Stored items:
┄┄┄┄┄┄┄┄┄┄

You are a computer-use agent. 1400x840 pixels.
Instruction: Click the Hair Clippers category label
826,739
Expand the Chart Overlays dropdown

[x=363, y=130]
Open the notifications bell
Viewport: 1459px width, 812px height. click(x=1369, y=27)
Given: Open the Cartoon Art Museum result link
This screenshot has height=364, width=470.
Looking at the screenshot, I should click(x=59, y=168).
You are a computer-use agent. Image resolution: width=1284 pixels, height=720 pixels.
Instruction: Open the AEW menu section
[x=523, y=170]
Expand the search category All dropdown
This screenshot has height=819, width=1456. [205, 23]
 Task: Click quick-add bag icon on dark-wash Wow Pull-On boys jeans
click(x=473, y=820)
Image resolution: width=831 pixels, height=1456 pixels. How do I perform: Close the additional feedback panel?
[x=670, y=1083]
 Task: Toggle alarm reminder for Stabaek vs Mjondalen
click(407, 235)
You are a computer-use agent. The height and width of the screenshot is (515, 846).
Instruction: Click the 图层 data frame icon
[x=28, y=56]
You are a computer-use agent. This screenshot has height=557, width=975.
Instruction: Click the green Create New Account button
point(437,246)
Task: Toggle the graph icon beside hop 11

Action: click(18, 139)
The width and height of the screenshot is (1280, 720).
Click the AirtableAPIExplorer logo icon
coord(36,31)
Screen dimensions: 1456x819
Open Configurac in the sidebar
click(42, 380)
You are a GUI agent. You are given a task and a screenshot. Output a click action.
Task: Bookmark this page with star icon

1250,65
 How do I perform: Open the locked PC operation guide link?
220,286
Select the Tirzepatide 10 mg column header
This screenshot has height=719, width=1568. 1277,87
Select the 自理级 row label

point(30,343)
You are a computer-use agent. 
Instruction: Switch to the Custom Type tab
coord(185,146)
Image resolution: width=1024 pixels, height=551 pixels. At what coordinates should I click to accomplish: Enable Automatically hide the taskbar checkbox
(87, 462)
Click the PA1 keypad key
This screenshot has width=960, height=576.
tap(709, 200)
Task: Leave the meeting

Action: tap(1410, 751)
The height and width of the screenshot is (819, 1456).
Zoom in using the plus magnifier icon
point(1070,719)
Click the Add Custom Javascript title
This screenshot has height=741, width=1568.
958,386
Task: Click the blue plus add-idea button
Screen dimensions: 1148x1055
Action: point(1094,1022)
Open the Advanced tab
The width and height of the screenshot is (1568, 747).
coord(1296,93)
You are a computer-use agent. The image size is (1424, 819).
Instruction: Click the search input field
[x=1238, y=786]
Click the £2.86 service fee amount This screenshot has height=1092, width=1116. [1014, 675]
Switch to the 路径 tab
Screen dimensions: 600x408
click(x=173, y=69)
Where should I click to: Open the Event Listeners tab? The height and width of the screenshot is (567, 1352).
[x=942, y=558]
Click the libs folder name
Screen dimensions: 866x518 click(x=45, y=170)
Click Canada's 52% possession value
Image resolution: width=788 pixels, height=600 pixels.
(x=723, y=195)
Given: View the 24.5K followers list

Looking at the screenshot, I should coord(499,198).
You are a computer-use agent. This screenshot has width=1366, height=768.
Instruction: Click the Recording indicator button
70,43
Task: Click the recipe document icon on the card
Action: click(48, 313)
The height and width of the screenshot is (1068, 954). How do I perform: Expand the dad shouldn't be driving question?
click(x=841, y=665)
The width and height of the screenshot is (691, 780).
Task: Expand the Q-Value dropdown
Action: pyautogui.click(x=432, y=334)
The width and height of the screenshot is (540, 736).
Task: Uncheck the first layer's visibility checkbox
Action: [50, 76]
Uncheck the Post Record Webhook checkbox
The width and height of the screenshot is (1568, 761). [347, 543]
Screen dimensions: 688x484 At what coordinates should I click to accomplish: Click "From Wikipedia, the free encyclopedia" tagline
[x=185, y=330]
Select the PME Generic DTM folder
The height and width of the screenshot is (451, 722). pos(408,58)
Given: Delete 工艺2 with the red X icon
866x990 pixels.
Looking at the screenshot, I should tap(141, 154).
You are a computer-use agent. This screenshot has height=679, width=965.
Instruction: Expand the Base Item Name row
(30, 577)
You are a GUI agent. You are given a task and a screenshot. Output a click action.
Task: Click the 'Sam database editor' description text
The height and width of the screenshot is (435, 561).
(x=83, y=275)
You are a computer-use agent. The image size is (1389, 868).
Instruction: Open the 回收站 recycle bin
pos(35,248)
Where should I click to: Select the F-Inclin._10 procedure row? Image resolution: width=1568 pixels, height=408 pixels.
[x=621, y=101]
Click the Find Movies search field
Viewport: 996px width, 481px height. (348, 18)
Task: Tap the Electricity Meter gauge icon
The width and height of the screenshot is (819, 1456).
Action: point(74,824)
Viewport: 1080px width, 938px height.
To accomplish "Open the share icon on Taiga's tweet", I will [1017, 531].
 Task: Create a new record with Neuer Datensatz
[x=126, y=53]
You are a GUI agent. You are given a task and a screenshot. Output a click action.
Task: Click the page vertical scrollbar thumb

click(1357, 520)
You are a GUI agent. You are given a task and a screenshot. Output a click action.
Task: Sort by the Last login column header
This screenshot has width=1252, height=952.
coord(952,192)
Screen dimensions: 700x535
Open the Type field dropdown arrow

┄┄┄┄┄┄┄┄┄┄

• [TASK PROMPT]: Set down exactly the line that holds "Task: Tap the Electricity Meter gauge icon" and all lines after it to the end of the data.

• [SOLVED EXERCISE]:
Task: Tap the Electricity Meter gauge icon
The width and height of the screenshot is (819, 1456).
Action: point(74,824)
Viewport: 1080px width, 938px height.
To accomplish "Open the share icon on Taiga's tweet", I will [1017, 531].
 Task: Create a new record with Neuer Datensatz
[x=126, y=53]
You are a GUI agent. You are given a task and a screenshot. Output a click action.
Task: Click the page vertical scrollbar thumb

click(1357, 520)
You are a GUI agent. You are given a task and a screenshot. Output a click action.
Task: Sort by the Last login column header
This screenshot has width=1252, height=952.
coord(952,192)
Screen dimensions: 700x535
Open the Type field dropdown arrow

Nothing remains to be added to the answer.